From The Independent:

Our last line of defence against bacterial infections is fast becoming weakened by a growing number of deadly strains that are resistant to even the strongest antibiotics, according to new figures given to The Independent on Sunday by the Health Protection Agency (HPA).

The disturbing statistics reveal an explosion in cases of super-resistant strain of bacteria such as E.coli and Klebsiella pneumoniae, a cause of pneumonia and urinary tract infections, in less than five years.

Until 2008, there were fewer than five cases a year in the UK of bugs resistant to carbapenem, our most effective intravenous (IV) antibiotic. New statistics reveal how there have been 386 cases already this year, in what the HPA has called a “global public health concern”. Doctors are particularly concerned because carbapenems are often the last hope for hospital patients suffering from pneumonia and blood infections that other antibiotics have failed to treat. Such cases were unknown in the UK before 2003.

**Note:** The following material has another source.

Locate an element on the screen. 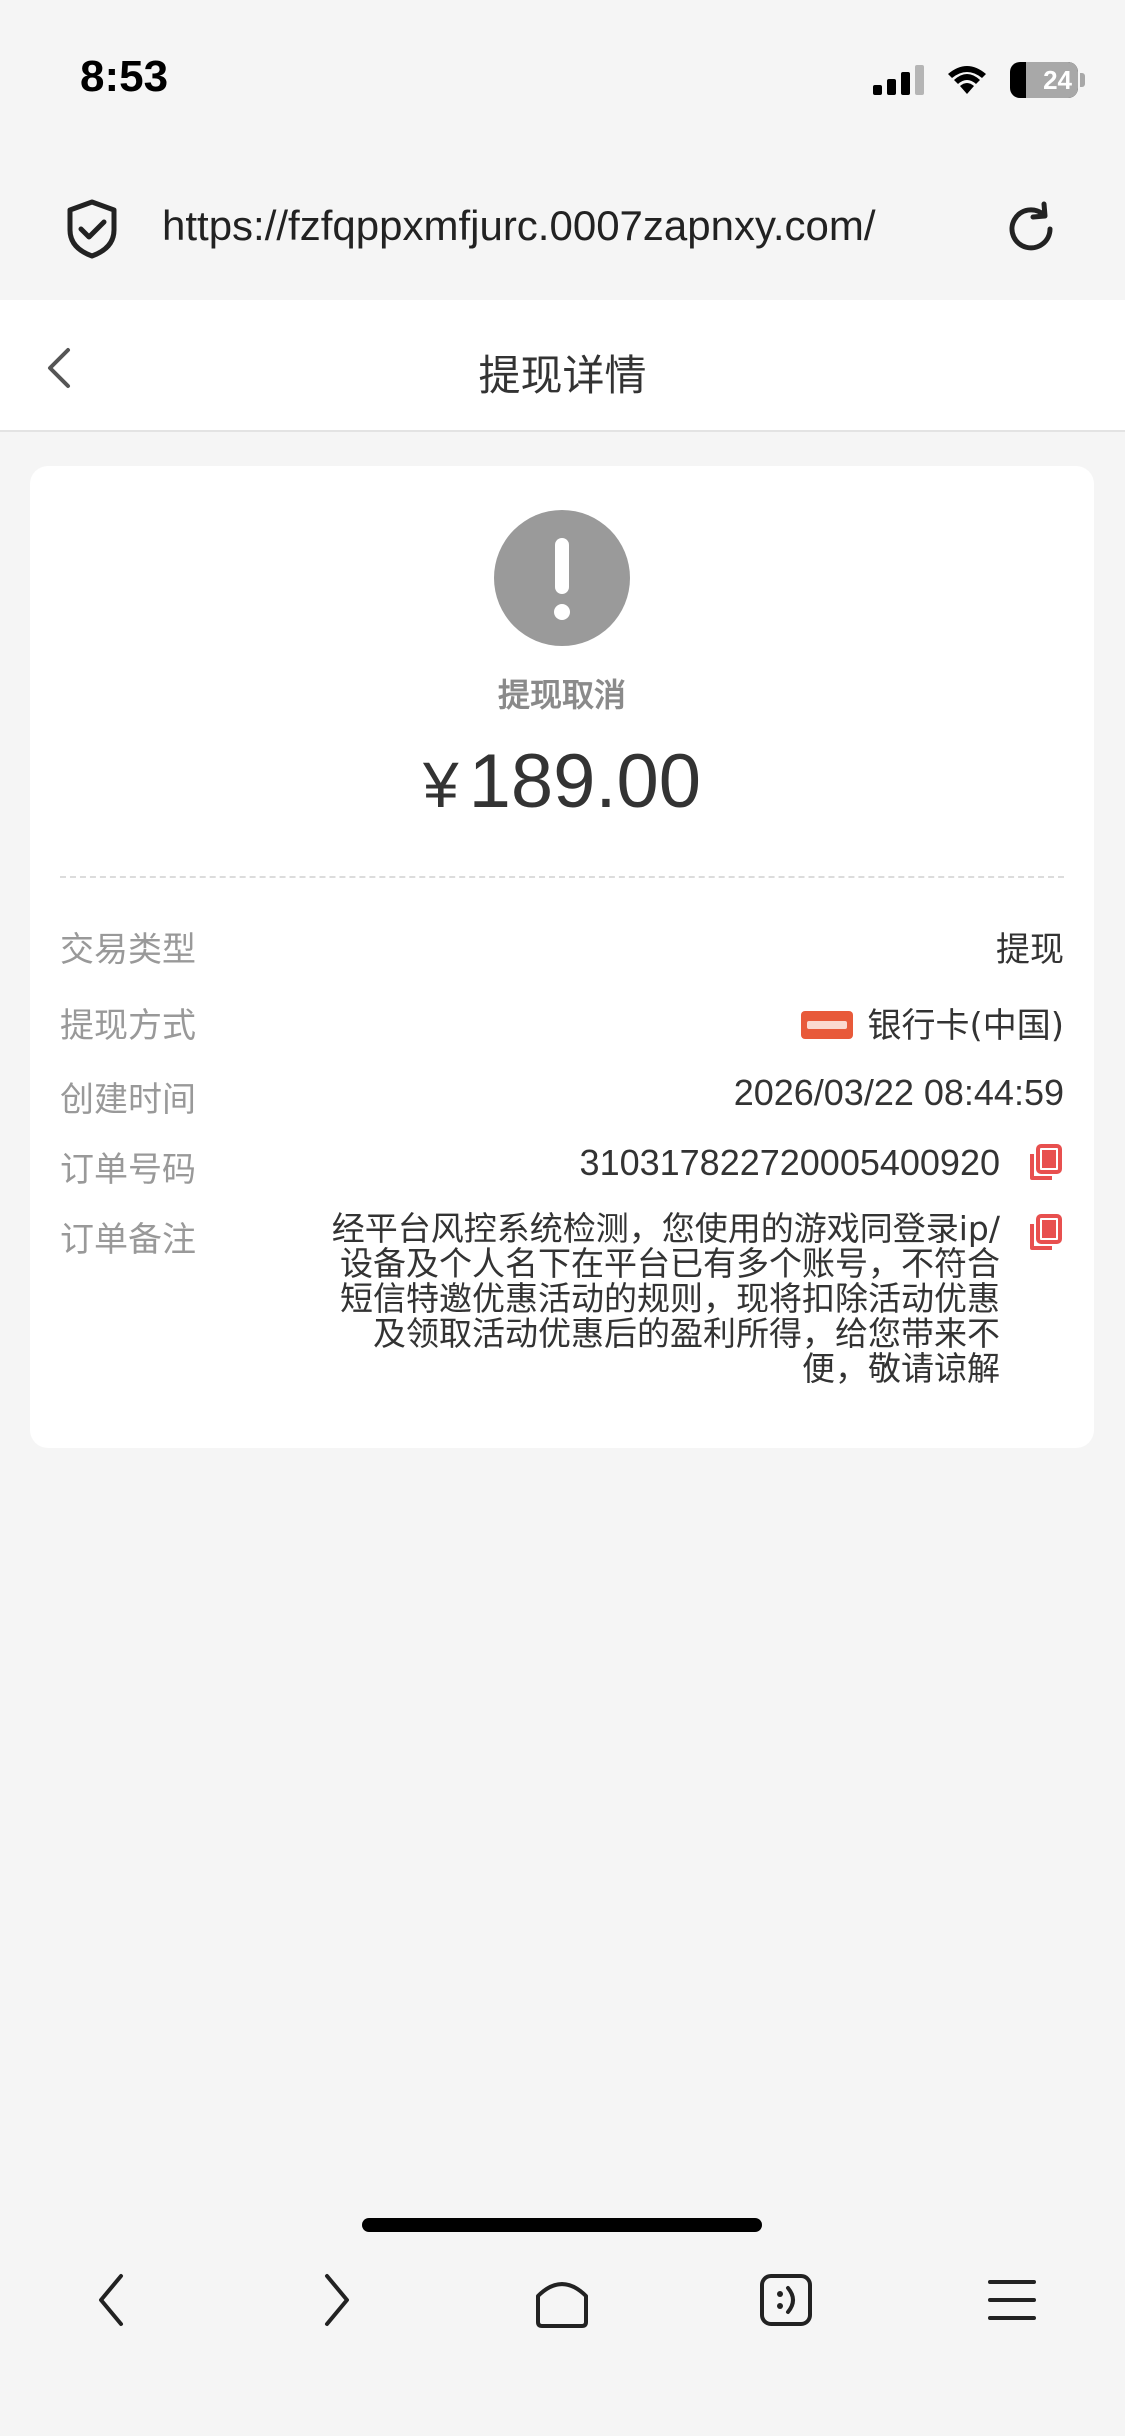  amount: ¥189.00 is located at coordinates (562, 782).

Years of over-prescribing antibiotics, bought over the counter in some countries, and their intensive use in animals, enabling resistant bacteria to enter the food chain, are among the factors behind the global spread. According to the latest figures from the World Health Organisation, some 25,000 people a year die of antibiotic-resistant infections in the European Union.

In a statement issued during a WHO conference in Baku, Azerbaijan, last week, the organisation warned that doctors and scientists throughout Europe fear the “reckless use of antibiotics” risks a “return to a pre-antibiotic era where simple infections do not respond to treatment, and routine operations and interventions become life-threatening.”

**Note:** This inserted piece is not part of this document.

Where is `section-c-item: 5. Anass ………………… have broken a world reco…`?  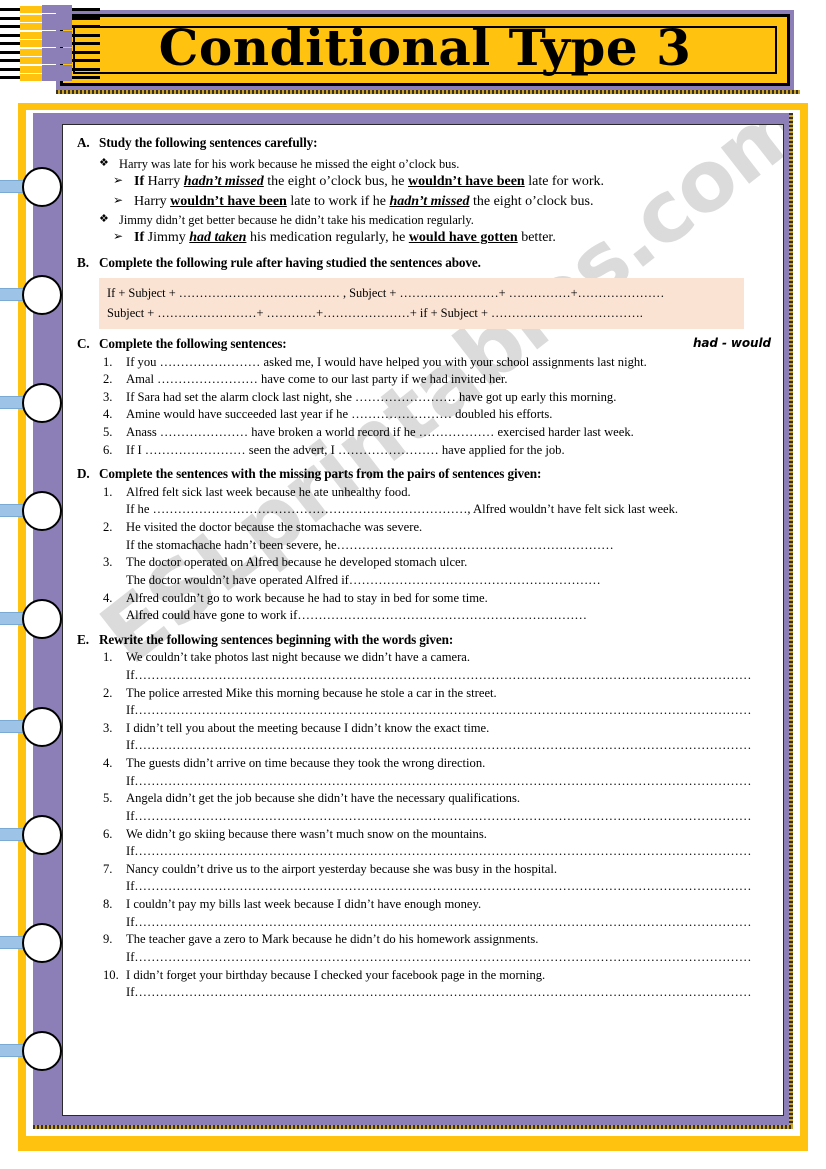
section-c-item: 5. Anass ………………… have broken a world reco… is located at coordinates (437, 433).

More than 50 countries signed up to a European action plan on antibiotic resistance, unveiled at the conference, which includes recommendations for greater surveillance of antibiotic resistance, stricter controls over the use of antibiotics, and improved infection control in hospitals and clinics.

“We know that now is the time to act. Antibiotic resistance is reaching unprecedented levels, and new antibiotics are not going to arrive quickly enough,” said Zsuzsanna Jakab, the WHO Regional Director for Europe. “There are now superbugs that do not respond to any drug,” she added.

Dr Alan Johnson, a clinical scientist and expert in antibiotic resistance at the HPA, warned delegates at its annual conference last week that the problem is making some infections harder and in some, cases, virtually impossible, to treat.

Speaking to the IoS, he said: “We’ve had a problem of antibiotic resistance for as long as we’ve had antibiotics. The big problem at the moment is, for certain types of bacteria, we are seeing problems of resistance emerging and we don’t actually have any new antibiotics in the pipeline to deal with them.”